Rant over. Fly safe.
It's a good rant.
There's a moron from Sweden on YouTube posting movies flying above the clouds. Then he lost his quad. I told him I wished he lost all his quads if that is how he flew. Said the quad laws in Sweden were different, but I responded that the risks to other aircraft were the same. You guys would be surprised at the number of posts he got supporting him and attacking my position.
You can't fix stupid.
I think anyone purchasing one of these things will at some point test the altitude limit. Most likely out of curiosity I think but once you reach that limit, there is no point trying to break the record again and again. So I would say normal curiosity will push people to test the limits, but stupidity will make them do it regularly.
Curiosity, in all honesty, is no excuse for flying anything beyond your control or in a manner that endangers others.
Honestly, manufacturers should already voluntarily be placing altitude governors on all drones capable of flying over 400 ft. I would have no issue with my Inspire 1 not being able to fly higher than a given ceiling in that range. It will greatly reduce the risk otherwise inherent in the curious and stupid.
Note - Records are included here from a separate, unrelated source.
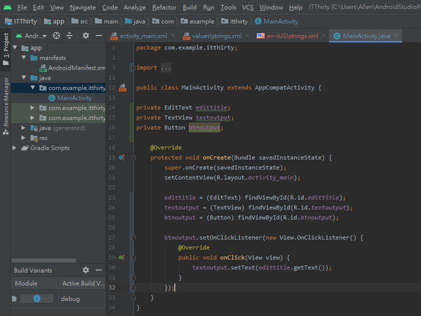This screenshot has width=421, height=316.
Task: Open Build Variants settings gear
Action: tap(86, 270)
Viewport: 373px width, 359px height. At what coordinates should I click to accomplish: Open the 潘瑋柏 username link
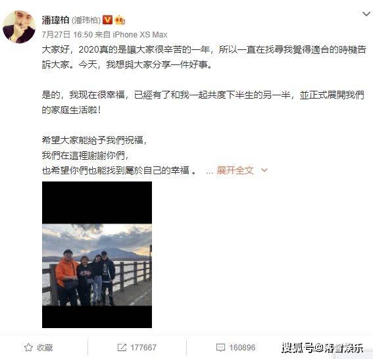click(55, 20)
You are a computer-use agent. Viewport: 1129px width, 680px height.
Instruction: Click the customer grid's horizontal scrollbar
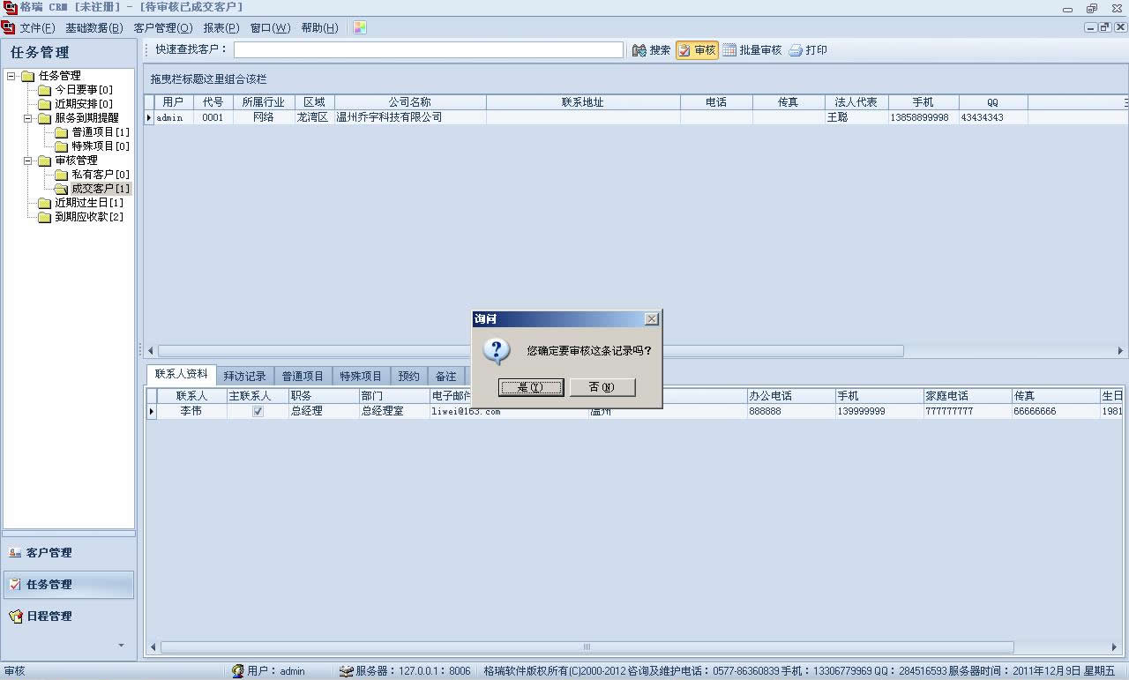[x=529, y=351]
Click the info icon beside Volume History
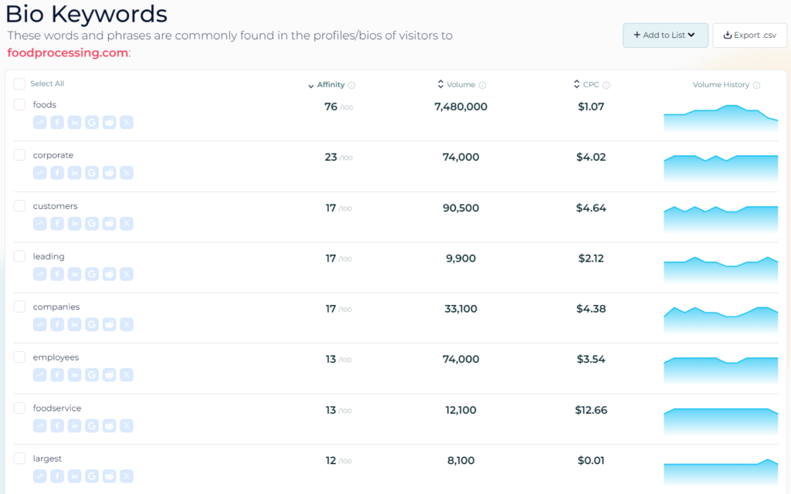The width and height of the screenshot is (791, 494). 756,85
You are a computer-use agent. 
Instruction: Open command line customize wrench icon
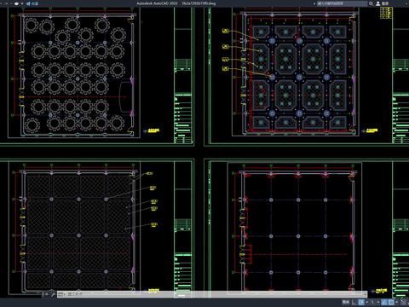[x=53, y=294]
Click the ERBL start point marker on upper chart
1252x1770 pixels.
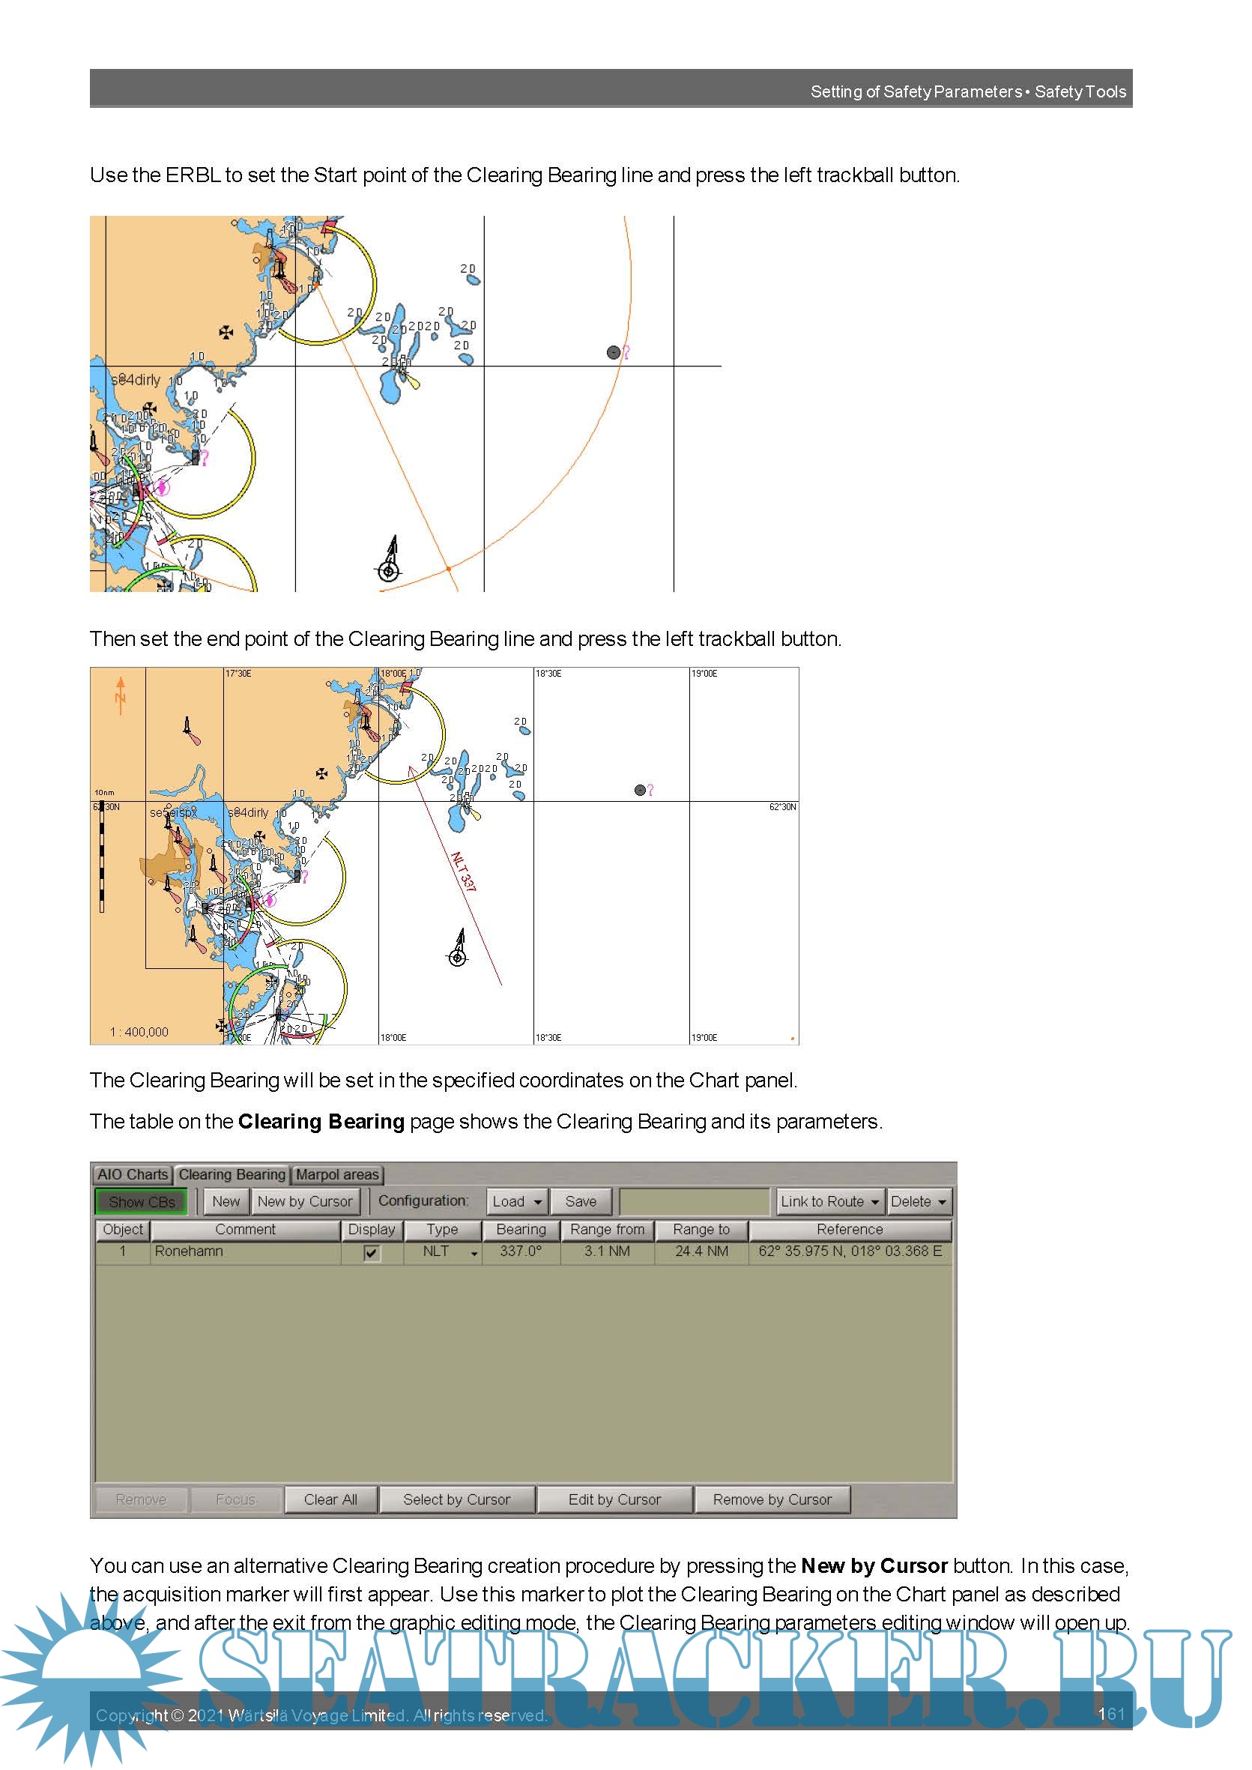[x=317, y=284]
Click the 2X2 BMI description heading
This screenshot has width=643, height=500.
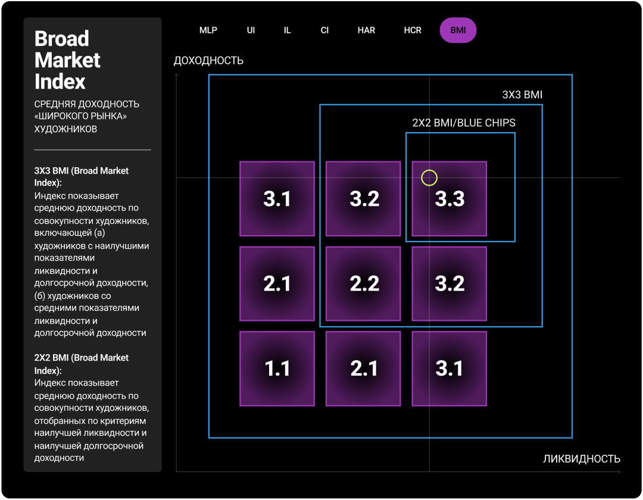tap(82, 364)
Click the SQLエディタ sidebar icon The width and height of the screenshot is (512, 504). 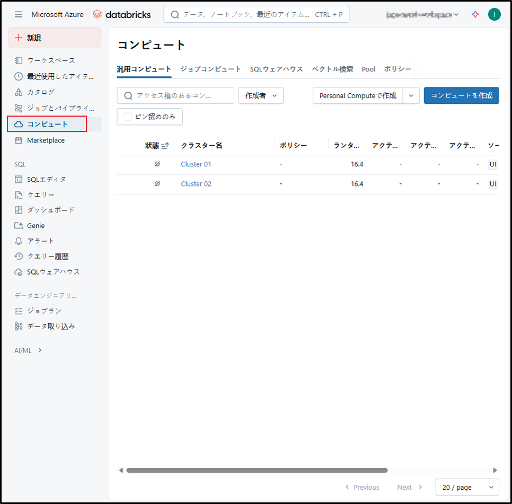click(x=19, y=179)
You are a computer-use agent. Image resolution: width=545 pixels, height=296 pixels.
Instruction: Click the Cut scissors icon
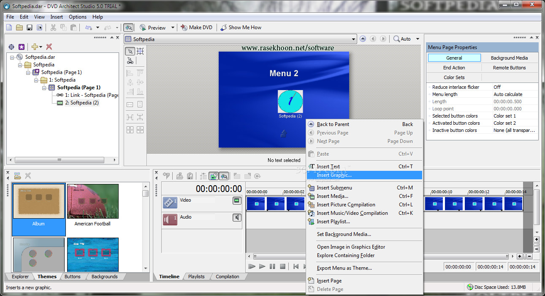[53, 27]
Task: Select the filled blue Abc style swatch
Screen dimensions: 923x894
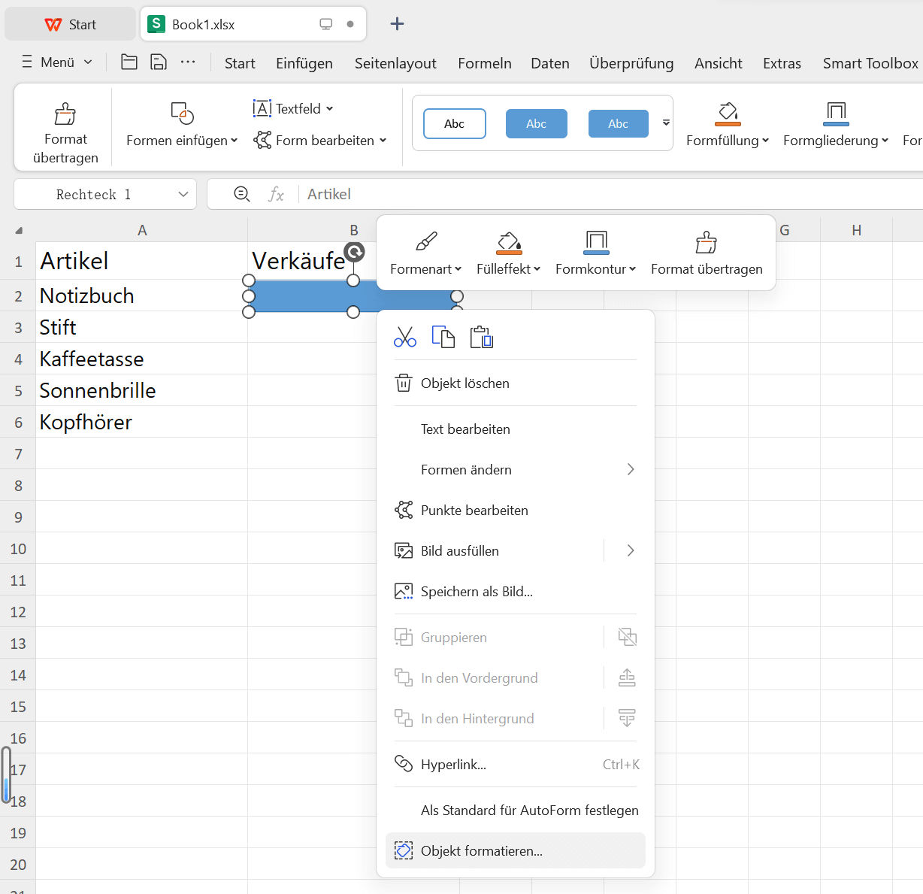Action: click(536, 124)
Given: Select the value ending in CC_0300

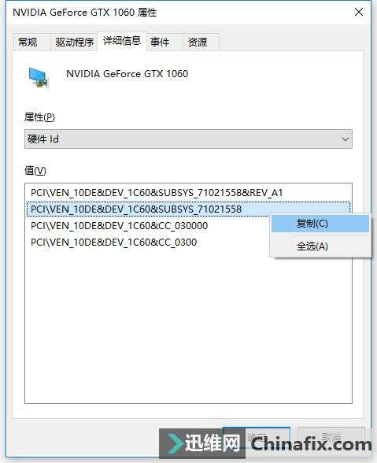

Guns, knives, rocks, fireworks, paintball guns, stun guns, pressure cookers, gasoline, propane tanks, oxygen cylinders, hydrogen peroxide, ethyl alcohol - there are so many different things out there that, when used improperly, can hurt people. There will also be stupid people to do stupid things. And they will hurt themselves and others. UAV's now will enter the mix. Stupid people will do stupid things. The problem with the sky as it is now is that a single small thing (UAV) can hurt many people with one stupid act. I personally am very confident that we will find a way to continue to enjoy ourselves with this technology and prevent, for the most part, people hurting others. I do think that the public accounting of their actions can be one of the best deterrents and I hope it delays any draconian ban on what we do.
It is interesting that, with the Inspire, it asked me to update the firmware when I first started using the bird and indicated that, if I did not, the bird would be disabled. With this built-in firmware checking "requirement", I bet you, with a single line of code, DJI could essentially ground almost every Inspire 1 out there almost instantly.
Flew my phantom over a veterans hospital (with permission) to film a set of short stay residences they were building. Within two minutes of lifting off a state police helicopter began to approach. I obviously landed but then waited over an hour while he flew around DIRECTLY over my head pretty much watching me. I could hit this thing with a rock if I threw one that's how close he was. It actually was bothering the construction crew because their supplies were blowing everywhere and it was loud.
They finally left and I was able to get my shots but it turned a two hour job into a four hour job. I only mention this because I feel like they were baiting me. But I just sat there, remote and quad in hand, staring up at them.
Later found out that they were out looking for a fugitive of some sort but they apparently found him in the first 10 minutes which gave the heli time to just hang out and annoy me.